Orchestrate any task. Send a prompt from the TUI, one-shot CLI, or HTTP API. The runtime fans work out to specialist agents, consults durable memory, and streams the full reasoning trace back to the caller.

Route events from software and hardware. Turn GitHub webhooks, incident feeds, sensor readings, and edge telemetry into supervised agent runs. Declare which event types an agent handles; arbiter matches and routes without a hand-written dispatcher.

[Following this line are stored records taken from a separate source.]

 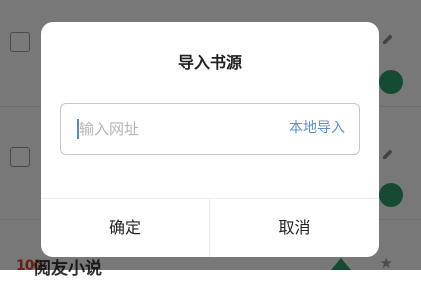 What do you see at coordinates (125, 228) in the screenshot?
I see `confirm-button: 确定` at bounding box center [125, 228].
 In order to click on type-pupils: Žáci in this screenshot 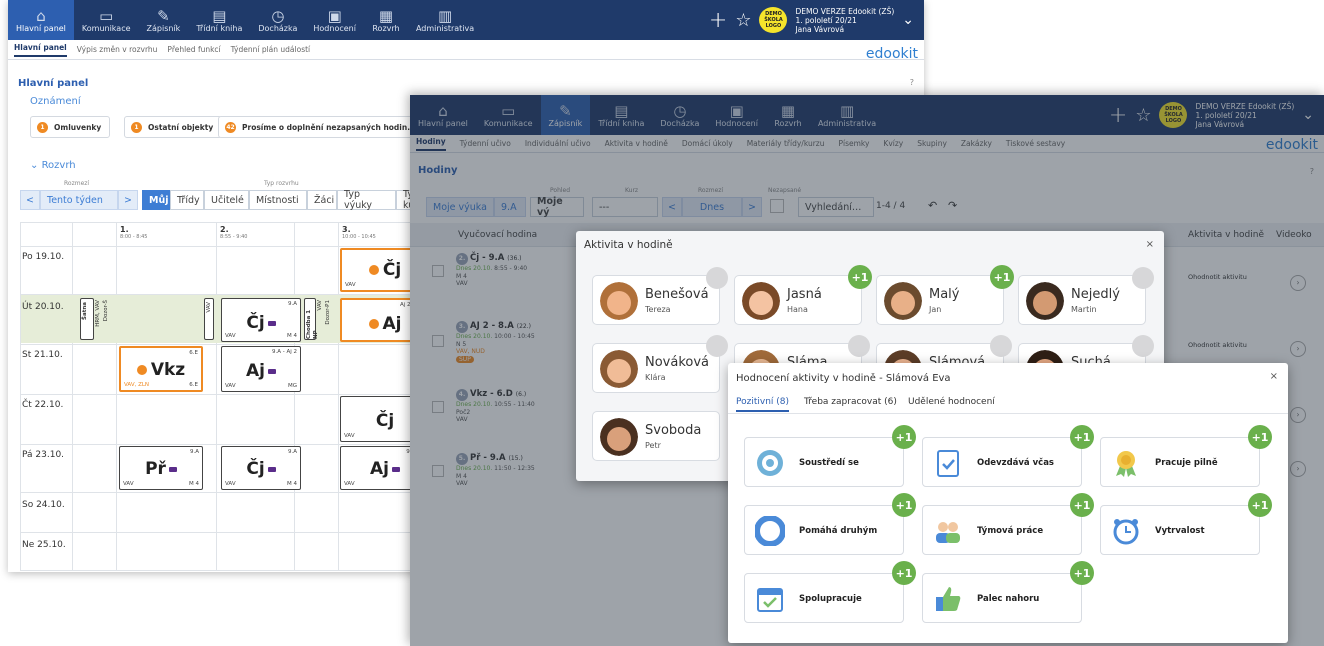, I will do `click(322, 200)`.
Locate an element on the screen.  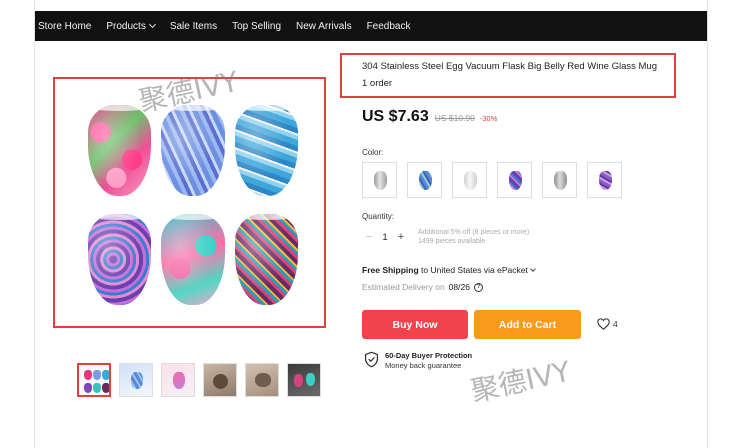
delivery-date: 08/26 is located at coordinates (459, 287).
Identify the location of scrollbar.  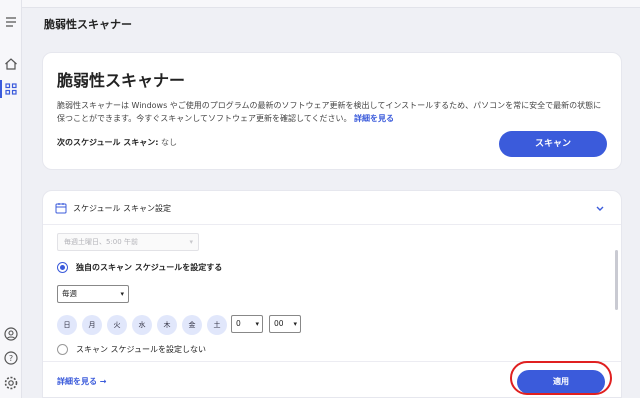
(616, 280).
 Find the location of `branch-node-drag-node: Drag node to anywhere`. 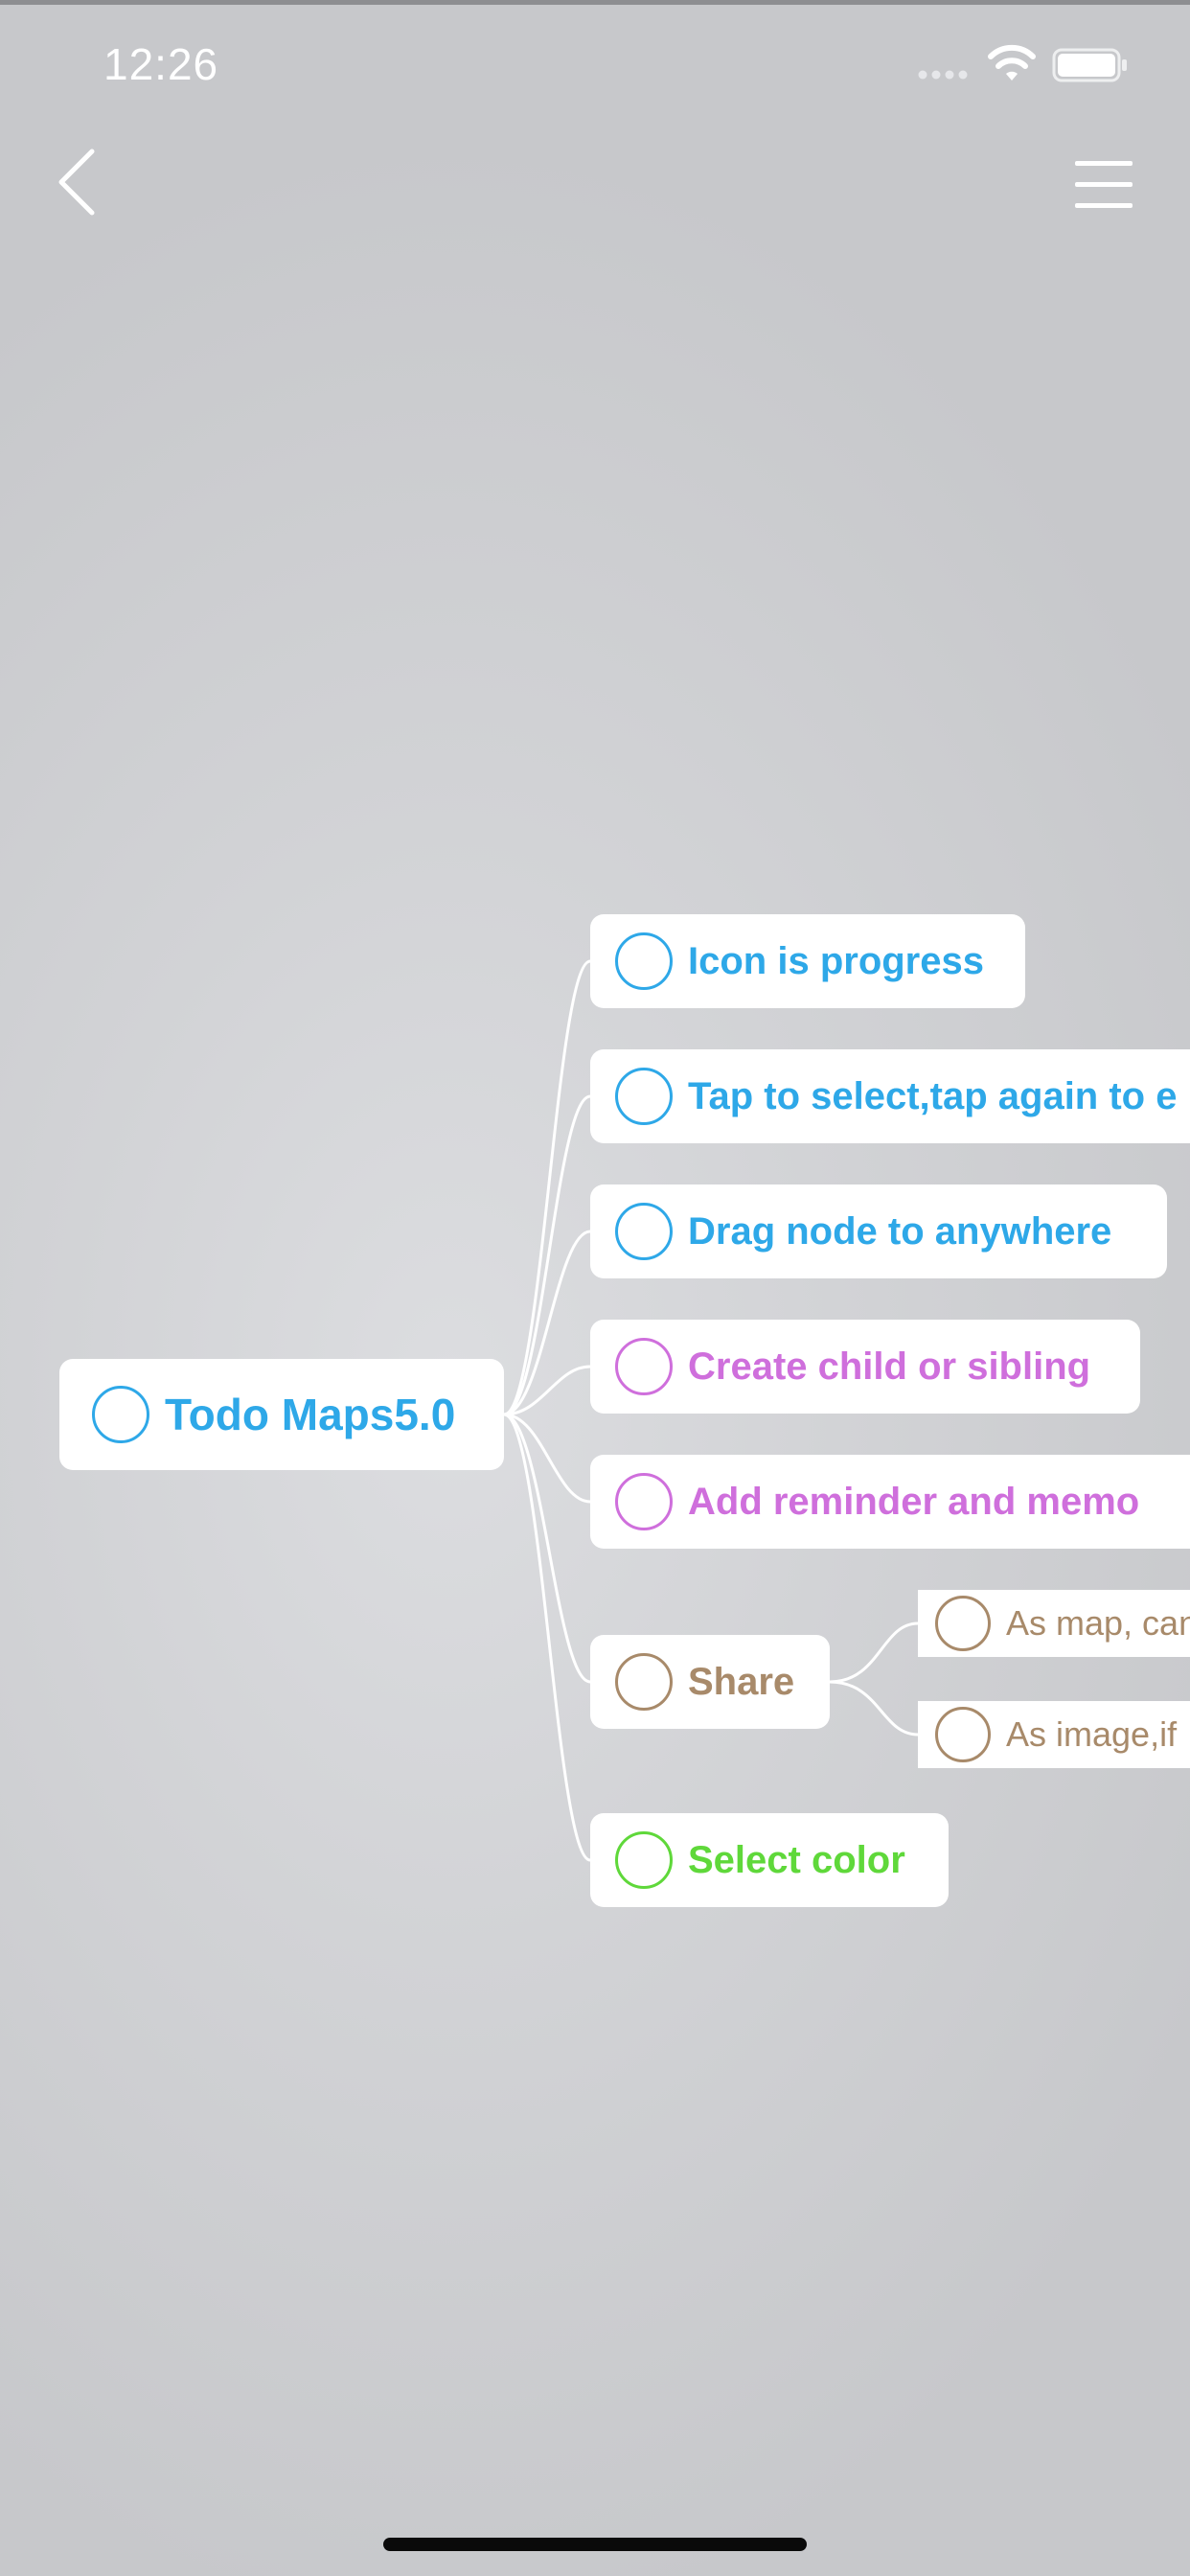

Act with supervision. Every agent's tool access is a hard allowlist, not a suggestion in the system prompt. Layer an advisor gate on top and consequential turns get a second model's sign-off before they reach you.

Themeable

No color is compiled into the binary — the TUI reads a JSON theme document at startup. 18 presets ship in the box (Nord, Dracula, Catppuccin, Gruvbox, Tokyo Night, Solarized, and more); export one as a starting point and edit hex values to make your own:

arbiter --export-theme onedark > ~/.arbiter/themes/mine.json
/theme list           # built-in presets + your custom themes
/theme mine           # switch instantly, no restart
/theme save mine      # write the current look back to disk

Backgrounds, text, borders, markdown and diff syntax colors, even the 12-color agent palette are all keyed in one schema — down to the padding and column breakpoints. Full reference in docs/tui/themes.md.

Arbiter theme presets

Quick start

# Install (macOS arm64)
curl -L https://github.com/tylerreckart/arbiter/releases/latest/download/arbiter-macos-arm64.tar.gz \
  | tar xz -C /usr/local/bin

# Configure hosted models through OpenRouter
export OPENROUTER_API_KEY="sk-or-..."

# Run
arbiter --init   # seed ~/.arbiter/ with starter agents
arbiter          # launch the terminal client

Linux binary, source builds, OpenRouter/Ollama setup, the API server, and one-shot mode are in getting-started/local.

Documentation

  • docs/getting-started — quickstart paths to first agent reply.
  • docs/philosophy — design philosophy: the six themes that explain why arbiter is shaped the way it is.
  • docs/api/ — full HTTP API reference: tenants, auth, SSE events, fleet streaming, MCP, A2A, artifacts, memory, operations, and one page per endpoint.
  • docs/cli/ — non-interactive command-line reference: --init, --send, --api, tenant admin, environment variables.
  • docs/tui/ — interactive terminal client: screen anatomy, slash commands, keybindings, multi-pane layouts, streaming and turn lifecycle, session persistence.
  • CHANGELOG.md — what changed, when. Breaking changes are flagged.
  • CONTRIBUTING.md — build, tests, PR conventions.
  • SECURITY.md — disclosure path for security vulnerabilities and operator hardening notes.

Arbiter is experimental. The event surface, agent constitutions, and HTTP shape are subject to change. /exec is unsandboxed by default; treat it accordingly.

Licensed under the Apache License 2.0.